On 11/13/2015 02:14 PM, Rustad, Mark D wrote:
> Alexander Duyck <alexander.duyck at gmail.com> wrote:
>> What protocol types did you test this over?  Just curious as it seems it is using ip6_find_header without taking into account if we want the inner or outer IPv6 header.
> You are right. The call to ipv6_find_header here will always look at the outer header, which is not correct in an encapsulated case.
>> I believe in order to get that correct there should be an offset taken into account so that the inner header could be found instead of the outer in case skb->encapsulation is set.
> I'll have to work that out.

If nothing else I think the offset is pretty easy to calculate since it 
should be network_hdr.raw - skb->data.

>>> @@ -7277,7 +7278,23 @@ static void ixgbe_tx_csum(struct ixgbe_ring *tx_ring,
>>>   			break;
>>>   		default:
>>> -			if (unlikely(net_ratelimit())) {
>>> +			if (network_hdr.ipv4->version == 6 &&
>>> +			    ipv6_ext_hdr(l4_hdr)) {
>> Instead of testing for ipv6_ext_hdr why not just test with
>>    if ((transport_hdr.raw - network_hdr.raw) != sizeof(struct ipv6hdr))
> That does seem like it would work, but see below.
>>> +				unsigned int offset = 0;
>>> +				int ret;
>>> +
>>> +				ret = ipv6_find_hdr(skb, &offset, -1, NULL,
>>> +						    NULL);

I was doing some further looking into this and is there a reason for 
using ipv6_find_hdr instead of ipv6_skip_hdr?  It seems like the way you 
are using ipv6_find_hdr you aren't doing fragment verification and as a 
result you could end up trying to do a checksum on a fragment.  With 
ipv6_skip_hdr you would at least be forced to return the fragment 
pointer offset which you could test for to verify if this is a 
fragmented IPv6 frame.

>>> +				if (ret > 0) {
>>> +					l4_hdr = ret;
>>> +					goto again;
>>> +				}
>>> +				if (unlikely(net_ratelimit())) {
>>> +					dev_warn(tx_ring->dev,
>>> +						 "ipv6_find_hdr returned %d\n",
>>> +						 ret);
>>> +				}
>>> +			} else if (unlikely(net_ratelimit())) {
>>>   				dev_warn(tx_ring->dev,
>>>   				 "partial checksum but l4 proto=%x!\n",
>>>   				 l4_hdr);
>> You could also avoid most of this loop code if you just moved all this up into the IPv6 portion of the L3 processing.
> I considered that, but really did not want to add any checks at all in what would normally (the non-extended header case) be the IPv6 hot path. And of course it isn't really a loop. It looks to me like if I eliminated the ipv6_ext_hdr call above, that, in this incarnation, it could be an infinite loop!
> So I think the elimination of the ipv6_ext_hdr call should only be done if the code is put into the L3 processing. Is it worth another check in that hot path for something that, apparently, has never yet been used and is very unlikely to be a common case in most environments?
> I prefer the current arrangement, because it puts the overhead on the less common path and no burden on the common one. I do need to fix the offset for the ipv6_find_hdr in any case - thanks for catching that!
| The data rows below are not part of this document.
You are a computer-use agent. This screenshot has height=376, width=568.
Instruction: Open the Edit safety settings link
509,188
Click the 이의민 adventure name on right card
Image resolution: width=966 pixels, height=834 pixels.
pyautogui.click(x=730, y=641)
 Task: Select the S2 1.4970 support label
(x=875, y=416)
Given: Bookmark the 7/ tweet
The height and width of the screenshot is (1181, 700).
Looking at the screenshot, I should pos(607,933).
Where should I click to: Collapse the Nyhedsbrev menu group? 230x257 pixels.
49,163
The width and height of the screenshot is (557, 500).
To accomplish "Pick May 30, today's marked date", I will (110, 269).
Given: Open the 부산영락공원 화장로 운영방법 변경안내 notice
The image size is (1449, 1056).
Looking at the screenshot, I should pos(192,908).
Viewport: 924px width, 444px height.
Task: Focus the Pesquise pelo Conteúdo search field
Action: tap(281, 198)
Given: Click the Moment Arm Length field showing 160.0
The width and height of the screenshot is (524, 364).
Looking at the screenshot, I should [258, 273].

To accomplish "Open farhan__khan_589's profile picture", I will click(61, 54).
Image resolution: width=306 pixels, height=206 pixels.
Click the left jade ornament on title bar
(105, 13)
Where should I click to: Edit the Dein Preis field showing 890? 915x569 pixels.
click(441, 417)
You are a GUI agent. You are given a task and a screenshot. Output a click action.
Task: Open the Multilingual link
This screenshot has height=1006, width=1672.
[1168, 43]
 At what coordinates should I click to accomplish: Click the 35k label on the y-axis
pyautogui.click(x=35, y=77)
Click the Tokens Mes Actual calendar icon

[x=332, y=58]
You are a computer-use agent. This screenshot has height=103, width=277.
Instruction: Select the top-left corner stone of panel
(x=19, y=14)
My thought was if you were to compare the offset, which if I am not 
mistaken you already have to compute for ip header length in the Tx 
descriptor above, then you could do an if/else where you either use the 
old approach which just returns the value or ipv6_find_hdr in the else 
case.  The total cost added to the IPv6 hot path should consist of a 
comparison and an unused jump for the case without extended headers.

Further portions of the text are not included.